The landlord’s argument was that the charges are fixed as they do not vary according to the landlord’s costs. However, the leaseholders subject to the annual increase maintained that the charges are, in reality, variable and subject to a cap of £90 in the first year, that cap rising at the rate of 10% each year thereafter.

The basic obligation, they argued, is to pay a proportionate contribution to the landlord’s costs of maintaining the estate, subject to the upper cap.

Evidence had been adduced of the effect of the retail price index on the way in which the charges would increase over the years. The total amount payable for the 25 leases for the remaining terms (2013 to 2072) is likely to be £11,238,016. The leaseholder argued that the landlord’s income from these charges did not reflect her actual costs and allowed her a growing profit.

The outcome

The Cardiff County Court held that they were variable service charges. The landlord succeeded on appeal to the High Court, and that decision was upheld in the Court of Appeal and now the Supreme Court.

In his leading judgment, Lord Neuberger conducted an extensive review of the relevant authorities on the interpretation of contracts and concluded that a court should not – in effect – rewrite the terms of an agreement. In a dissenting opinion (the longest of the judgments) Lord Carnwath would have allowed the appeal and restored the decision of the county court.
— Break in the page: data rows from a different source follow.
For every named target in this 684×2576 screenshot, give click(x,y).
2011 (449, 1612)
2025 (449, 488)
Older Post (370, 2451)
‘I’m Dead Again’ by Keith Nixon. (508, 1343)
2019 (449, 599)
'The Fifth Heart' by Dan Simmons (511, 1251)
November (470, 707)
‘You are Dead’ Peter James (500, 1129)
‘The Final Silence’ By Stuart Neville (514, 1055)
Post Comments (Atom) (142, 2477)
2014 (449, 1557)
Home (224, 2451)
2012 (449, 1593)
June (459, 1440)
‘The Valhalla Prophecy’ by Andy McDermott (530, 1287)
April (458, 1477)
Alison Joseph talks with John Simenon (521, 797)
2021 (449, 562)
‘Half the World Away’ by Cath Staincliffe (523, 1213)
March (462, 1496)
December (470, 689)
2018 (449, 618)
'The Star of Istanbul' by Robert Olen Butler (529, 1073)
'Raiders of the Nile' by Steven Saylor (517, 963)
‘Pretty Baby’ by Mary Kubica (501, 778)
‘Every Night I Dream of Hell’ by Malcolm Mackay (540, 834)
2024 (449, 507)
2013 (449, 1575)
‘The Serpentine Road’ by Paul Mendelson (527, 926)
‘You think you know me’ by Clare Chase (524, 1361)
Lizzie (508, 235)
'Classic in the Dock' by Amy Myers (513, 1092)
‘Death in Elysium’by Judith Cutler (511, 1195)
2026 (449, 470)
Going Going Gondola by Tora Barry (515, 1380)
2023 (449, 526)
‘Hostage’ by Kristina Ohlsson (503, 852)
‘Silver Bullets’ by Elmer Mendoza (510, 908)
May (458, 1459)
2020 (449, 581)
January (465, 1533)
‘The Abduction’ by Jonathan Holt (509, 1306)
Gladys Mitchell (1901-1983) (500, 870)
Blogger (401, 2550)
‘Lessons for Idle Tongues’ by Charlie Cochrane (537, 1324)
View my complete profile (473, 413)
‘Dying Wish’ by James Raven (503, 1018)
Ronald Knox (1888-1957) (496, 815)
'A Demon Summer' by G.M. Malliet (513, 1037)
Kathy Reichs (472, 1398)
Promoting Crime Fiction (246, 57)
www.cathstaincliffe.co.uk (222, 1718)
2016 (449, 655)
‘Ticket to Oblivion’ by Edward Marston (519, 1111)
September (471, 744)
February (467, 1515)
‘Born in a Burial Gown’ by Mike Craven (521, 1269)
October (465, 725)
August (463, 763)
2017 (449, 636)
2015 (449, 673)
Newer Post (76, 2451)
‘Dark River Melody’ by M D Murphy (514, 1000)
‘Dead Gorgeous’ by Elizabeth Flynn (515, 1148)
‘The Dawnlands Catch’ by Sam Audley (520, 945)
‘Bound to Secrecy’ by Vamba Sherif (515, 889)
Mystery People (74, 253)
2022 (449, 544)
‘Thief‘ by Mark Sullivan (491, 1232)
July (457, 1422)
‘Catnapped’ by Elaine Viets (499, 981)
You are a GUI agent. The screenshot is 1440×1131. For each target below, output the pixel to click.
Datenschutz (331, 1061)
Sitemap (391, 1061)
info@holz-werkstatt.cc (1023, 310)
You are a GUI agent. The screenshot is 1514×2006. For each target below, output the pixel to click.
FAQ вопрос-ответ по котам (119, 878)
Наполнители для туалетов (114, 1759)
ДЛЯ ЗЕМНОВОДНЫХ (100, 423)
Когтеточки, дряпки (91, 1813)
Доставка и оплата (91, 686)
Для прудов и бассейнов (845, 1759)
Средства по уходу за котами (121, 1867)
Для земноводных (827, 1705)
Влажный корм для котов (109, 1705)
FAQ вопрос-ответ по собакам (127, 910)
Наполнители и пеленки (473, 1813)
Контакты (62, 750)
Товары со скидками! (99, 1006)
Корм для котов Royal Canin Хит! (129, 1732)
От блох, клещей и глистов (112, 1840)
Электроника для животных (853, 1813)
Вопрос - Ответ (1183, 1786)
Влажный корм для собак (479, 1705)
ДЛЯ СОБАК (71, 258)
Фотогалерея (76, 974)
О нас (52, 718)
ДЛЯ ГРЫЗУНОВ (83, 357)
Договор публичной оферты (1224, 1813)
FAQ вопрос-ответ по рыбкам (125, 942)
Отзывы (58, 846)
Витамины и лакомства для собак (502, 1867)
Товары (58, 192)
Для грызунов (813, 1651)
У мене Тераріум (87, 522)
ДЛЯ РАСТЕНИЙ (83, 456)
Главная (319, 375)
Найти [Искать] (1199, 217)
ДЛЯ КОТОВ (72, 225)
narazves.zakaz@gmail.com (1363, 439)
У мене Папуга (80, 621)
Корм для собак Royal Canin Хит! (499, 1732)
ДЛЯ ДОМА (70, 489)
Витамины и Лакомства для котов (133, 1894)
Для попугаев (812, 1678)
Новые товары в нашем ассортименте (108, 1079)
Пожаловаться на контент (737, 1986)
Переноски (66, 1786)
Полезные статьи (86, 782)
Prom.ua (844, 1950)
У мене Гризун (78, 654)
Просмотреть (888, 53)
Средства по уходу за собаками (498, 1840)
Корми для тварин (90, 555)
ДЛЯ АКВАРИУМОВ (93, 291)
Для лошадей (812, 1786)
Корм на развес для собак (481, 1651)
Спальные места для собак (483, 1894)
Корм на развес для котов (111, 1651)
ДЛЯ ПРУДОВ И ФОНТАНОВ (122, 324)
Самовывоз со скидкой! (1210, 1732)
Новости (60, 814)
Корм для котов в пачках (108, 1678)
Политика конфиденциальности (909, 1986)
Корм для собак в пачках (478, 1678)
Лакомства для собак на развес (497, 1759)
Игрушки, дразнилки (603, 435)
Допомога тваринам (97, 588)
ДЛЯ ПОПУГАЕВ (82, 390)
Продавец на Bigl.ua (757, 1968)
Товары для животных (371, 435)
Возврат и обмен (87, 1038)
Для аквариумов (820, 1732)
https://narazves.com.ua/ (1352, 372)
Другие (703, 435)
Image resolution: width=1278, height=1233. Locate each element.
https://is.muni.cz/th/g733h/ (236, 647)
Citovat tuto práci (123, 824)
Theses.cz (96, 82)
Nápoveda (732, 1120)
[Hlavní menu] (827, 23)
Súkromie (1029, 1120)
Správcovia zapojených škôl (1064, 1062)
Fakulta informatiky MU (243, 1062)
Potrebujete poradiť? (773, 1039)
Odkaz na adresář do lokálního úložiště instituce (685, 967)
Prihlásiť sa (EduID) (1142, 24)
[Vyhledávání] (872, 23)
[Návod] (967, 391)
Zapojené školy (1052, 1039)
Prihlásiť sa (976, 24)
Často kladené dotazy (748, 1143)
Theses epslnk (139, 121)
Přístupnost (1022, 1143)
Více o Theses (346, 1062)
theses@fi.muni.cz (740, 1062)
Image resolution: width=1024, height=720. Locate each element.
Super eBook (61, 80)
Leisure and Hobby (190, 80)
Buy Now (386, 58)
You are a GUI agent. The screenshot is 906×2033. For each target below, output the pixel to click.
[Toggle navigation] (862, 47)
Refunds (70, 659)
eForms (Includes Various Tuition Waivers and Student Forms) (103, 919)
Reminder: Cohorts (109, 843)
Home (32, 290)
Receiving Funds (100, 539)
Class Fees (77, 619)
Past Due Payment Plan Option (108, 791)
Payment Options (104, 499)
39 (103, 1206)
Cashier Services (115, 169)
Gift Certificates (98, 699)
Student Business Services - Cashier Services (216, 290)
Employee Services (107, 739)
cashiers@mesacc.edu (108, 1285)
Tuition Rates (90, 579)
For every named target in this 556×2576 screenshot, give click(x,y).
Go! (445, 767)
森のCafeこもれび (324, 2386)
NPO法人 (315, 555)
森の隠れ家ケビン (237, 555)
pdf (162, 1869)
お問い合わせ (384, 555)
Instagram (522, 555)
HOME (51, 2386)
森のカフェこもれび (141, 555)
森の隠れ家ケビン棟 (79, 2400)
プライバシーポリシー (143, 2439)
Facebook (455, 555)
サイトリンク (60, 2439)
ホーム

Lord Neuberger said: “…while commercial common sense is a very important factor to take into account when interpreting a contract, a court should be very slow to reject the natural meaning of a provision as correct simply because it appears to be a very imprudent term for one of the parties to have agreed…”

Lord Carnwath disagreed: “…the courts have a responsibility… to ensure that such clauses are interpreted as far as possible, not only to give effect to their intended purpose, but also to guard against unfair and unintended burdens being placed on lessees.”

It might seem remarkable that our Supreme Court Justices were at odds on the correct way of interpreting a clause in a residential lease. Reading the judgments, one is stuck by the fact that the majority hardly comment on the statutory regulatory framework for such leases, that is the right to challenge service charges in the tribunal. As a result of this decision, the leaseholders do not have the protection of these statutory safeguards.

One is also struck by the emphasis on the correct approach to interpreting contracts without acknowledging (as Lord Carnwath did) that leases, unlike many other sorts of contracts, involve individuals committing themselves financially for lengthy periods.

All of the Justices appeared sympathetic to the plight of the leaseholders and expressed the hope that the parties may negotiate a way out of the problems. But, for now, these leaseholders have no rights to challenge the charges and, as chalet owners, rather than flat leaseholders, they do not enjoy other protections such as the right to have a manager appointed.

To give Lord Neuberger the final word: “…I have considerable sympathy with Lord Carnwath’s conclusion that the appeal should be allowed (not least because it is a much more satisfactory outcome in common sense terms, particularly viewed as at today), and I acknowledge that his reasons are as powerful as his conclusion allows. However, for the reasons I have given, I cannot agree with him.”